AL MARGEN

Ya no hay feos ni gordos

Marian Rebolledo

Marian Rebolledo

Esto va de un escritor, Roald Dahl, que escribía maravillosos libros para niños y mayores inteligentes. Y va de Netflix, la propietaria de sus derechos, que ha decidido reescribir algunos de esos libros para adaptarlos a la sensibilidad actual y, de paso, para volver a hacer caja. Netflix piensa que los niños de hoy son más tontos que los de antes, y que si leen palabras como gordo, fea o estúpido, se van a desmayar.
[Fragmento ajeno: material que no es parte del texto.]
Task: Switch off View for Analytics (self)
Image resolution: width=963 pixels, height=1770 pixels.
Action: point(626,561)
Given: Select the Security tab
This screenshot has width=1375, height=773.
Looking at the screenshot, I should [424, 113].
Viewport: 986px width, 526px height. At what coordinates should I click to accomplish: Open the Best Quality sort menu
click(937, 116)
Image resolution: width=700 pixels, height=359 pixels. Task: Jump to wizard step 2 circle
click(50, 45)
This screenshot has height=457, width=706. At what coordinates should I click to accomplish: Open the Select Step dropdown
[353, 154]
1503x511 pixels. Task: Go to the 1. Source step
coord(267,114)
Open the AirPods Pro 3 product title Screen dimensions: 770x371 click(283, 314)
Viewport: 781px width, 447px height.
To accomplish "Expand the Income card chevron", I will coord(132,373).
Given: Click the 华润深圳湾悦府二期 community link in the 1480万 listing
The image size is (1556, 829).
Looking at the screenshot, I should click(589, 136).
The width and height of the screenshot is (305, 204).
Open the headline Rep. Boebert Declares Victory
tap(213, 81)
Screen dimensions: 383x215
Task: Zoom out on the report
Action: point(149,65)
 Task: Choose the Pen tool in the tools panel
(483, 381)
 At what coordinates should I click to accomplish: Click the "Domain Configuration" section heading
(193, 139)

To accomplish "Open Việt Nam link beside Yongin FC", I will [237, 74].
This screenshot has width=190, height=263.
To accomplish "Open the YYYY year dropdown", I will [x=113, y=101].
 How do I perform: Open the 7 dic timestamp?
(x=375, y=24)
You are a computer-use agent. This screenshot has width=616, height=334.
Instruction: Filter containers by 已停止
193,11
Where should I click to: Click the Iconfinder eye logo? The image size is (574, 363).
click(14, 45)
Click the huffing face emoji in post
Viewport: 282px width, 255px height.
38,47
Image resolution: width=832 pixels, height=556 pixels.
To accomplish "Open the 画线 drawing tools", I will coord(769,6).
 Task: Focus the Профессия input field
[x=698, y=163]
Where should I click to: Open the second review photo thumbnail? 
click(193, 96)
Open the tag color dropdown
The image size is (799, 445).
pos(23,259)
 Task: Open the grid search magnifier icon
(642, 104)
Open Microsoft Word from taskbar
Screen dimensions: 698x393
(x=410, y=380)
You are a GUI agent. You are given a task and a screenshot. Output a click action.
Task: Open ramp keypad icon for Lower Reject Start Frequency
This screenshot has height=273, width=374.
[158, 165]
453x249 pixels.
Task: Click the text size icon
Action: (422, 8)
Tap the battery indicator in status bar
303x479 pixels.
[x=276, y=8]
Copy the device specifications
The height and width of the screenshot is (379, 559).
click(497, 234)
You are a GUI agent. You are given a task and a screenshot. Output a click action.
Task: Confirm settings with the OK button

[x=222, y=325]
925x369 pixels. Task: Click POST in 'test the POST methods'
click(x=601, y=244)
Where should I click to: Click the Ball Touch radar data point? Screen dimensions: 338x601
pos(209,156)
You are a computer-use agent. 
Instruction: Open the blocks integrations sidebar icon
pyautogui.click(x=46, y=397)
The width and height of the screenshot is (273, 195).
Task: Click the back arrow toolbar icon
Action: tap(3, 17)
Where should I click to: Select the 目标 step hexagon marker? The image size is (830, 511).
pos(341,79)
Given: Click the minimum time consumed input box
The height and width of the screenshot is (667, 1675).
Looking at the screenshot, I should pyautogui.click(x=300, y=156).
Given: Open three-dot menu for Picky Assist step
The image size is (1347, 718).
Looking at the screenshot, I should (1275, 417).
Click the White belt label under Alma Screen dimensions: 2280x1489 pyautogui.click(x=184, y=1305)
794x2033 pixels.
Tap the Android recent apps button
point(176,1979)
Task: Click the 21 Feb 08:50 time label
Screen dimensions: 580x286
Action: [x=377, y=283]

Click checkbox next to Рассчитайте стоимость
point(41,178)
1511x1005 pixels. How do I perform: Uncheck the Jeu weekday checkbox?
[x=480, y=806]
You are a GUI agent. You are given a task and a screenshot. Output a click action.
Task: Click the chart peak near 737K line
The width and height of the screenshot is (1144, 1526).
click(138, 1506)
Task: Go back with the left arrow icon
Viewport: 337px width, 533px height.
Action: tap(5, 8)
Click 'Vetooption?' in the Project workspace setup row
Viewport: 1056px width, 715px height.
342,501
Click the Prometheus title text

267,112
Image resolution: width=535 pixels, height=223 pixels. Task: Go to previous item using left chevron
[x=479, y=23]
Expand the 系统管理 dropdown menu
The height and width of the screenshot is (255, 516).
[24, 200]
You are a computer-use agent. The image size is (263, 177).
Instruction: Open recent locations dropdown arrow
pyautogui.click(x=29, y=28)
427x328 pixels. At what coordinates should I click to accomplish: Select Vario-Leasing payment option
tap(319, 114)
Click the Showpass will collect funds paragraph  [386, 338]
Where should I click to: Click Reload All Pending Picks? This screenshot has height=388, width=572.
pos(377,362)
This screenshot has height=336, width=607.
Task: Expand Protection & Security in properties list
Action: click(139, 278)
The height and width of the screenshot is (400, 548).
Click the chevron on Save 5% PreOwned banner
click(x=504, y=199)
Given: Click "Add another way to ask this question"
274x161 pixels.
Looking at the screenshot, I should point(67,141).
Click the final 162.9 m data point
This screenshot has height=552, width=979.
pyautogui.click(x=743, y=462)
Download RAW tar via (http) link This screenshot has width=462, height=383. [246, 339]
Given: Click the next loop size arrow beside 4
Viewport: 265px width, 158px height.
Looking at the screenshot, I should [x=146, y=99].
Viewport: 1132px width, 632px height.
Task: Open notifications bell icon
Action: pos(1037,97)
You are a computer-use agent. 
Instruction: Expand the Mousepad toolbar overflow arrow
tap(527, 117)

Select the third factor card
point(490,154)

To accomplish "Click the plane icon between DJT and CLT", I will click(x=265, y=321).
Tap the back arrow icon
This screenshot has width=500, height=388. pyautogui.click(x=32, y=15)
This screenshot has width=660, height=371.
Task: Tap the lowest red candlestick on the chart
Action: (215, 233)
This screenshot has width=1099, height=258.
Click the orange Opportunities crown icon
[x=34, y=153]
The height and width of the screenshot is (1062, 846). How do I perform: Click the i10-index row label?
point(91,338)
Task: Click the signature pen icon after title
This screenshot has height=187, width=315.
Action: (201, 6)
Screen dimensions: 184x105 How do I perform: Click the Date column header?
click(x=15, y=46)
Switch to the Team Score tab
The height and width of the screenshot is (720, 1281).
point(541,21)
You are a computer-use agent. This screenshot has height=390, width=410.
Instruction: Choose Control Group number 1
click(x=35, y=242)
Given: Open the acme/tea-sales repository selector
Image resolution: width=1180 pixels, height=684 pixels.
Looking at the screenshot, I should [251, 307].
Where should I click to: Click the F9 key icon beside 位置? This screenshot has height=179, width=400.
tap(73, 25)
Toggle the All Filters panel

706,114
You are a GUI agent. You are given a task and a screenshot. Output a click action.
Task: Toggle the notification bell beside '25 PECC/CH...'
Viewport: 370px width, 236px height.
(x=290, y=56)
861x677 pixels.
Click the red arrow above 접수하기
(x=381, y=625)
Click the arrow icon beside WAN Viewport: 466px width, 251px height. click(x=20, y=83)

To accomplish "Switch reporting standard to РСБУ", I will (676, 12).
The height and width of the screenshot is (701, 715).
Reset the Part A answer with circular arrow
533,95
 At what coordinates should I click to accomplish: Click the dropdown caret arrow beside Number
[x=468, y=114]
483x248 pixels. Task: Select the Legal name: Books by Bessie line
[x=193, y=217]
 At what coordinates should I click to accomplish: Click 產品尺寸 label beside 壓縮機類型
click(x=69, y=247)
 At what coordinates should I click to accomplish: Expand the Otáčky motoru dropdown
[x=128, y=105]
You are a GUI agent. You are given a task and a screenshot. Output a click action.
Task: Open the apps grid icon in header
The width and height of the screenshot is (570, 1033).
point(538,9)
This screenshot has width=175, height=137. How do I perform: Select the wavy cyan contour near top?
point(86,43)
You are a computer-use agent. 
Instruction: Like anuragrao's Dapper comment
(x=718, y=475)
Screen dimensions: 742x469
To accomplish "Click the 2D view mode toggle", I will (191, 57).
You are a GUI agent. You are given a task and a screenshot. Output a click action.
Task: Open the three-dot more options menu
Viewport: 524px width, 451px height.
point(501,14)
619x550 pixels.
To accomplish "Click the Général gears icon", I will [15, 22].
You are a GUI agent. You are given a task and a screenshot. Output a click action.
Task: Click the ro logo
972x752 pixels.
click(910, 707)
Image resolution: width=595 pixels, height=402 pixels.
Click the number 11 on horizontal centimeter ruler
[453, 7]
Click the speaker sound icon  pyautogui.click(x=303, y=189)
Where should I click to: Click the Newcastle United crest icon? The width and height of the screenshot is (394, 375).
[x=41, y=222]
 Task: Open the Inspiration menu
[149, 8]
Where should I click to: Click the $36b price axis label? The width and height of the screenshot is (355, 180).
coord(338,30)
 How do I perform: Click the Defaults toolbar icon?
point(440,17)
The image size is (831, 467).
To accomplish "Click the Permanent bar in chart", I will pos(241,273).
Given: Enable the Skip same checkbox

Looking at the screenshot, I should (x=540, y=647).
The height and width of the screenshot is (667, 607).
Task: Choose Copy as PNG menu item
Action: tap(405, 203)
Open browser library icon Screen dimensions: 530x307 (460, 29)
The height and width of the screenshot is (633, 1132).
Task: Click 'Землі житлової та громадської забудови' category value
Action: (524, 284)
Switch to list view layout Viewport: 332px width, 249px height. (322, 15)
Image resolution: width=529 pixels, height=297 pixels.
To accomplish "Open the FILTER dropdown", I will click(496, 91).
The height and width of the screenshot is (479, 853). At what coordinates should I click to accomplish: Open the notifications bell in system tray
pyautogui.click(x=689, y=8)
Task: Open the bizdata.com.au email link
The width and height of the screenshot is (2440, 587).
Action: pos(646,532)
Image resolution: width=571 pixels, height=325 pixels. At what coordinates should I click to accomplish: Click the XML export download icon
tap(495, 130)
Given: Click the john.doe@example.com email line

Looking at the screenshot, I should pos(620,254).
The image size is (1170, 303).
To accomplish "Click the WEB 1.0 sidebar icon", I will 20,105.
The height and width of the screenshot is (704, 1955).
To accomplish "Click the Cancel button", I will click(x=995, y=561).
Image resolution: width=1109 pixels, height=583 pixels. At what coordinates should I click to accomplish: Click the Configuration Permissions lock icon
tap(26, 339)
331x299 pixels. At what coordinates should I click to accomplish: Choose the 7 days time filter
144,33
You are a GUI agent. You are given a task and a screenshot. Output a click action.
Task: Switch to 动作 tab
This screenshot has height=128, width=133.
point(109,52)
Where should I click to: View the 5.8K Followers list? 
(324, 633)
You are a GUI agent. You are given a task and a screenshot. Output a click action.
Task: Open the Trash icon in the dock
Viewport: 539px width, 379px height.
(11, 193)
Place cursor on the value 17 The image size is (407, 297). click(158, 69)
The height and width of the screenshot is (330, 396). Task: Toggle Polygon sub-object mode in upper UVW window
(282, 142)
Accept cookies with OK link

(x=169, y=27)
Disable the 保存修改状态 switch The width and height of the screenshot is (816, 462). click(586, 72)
El libro favorito de mi hijo cuando era pequeño era Las brujas, de Dahl, que releía una y otra vez. Nunca le pregunté por qué, eso de enamorarse de un libro es personal e intransferible. Ahora, los propietarios de los derechos han decidido que una de las chicas que aparece en esa novela no puede ser cajera de supermercado, como en el original, sino que será científica de éxito para luchar contra el machismo. Pues más machista me parece a mí considerar que las cajeras no merezcan ser personajes de un libro. Y Matilda, esa niña maravillosa que adoraba leer (yo la adoraba a ella) ya no soñará con navegar en un viejo barco de vela leyendo a Joseph Conrad, el plan más perfecto que se me puede ocurrir. Ahora, con los cambios preferirá soñar con Jane Austen. Y no es lo mismo. Yo misma quise ser uno de los tres mosqueteros. Adoraba al Corsario Negro y hasta me caía bien Long John Silver. Y veo difícil que sus libros, que me acompañaron en mi juventud, puedan ser reescritos a gusto de los biempensantes. Porque estaban llenos de muerte, engaño, misoginia y violencia. Entonces, ¿qué hacemos? ¿Los prohibimos por políticamente incorrectos? Y, por cierto, el propio Roald Dahl era un ser humano cuestionable. Pues nada, prohibimos su obra completa. Pero eso no genera negocio, ¿verdad?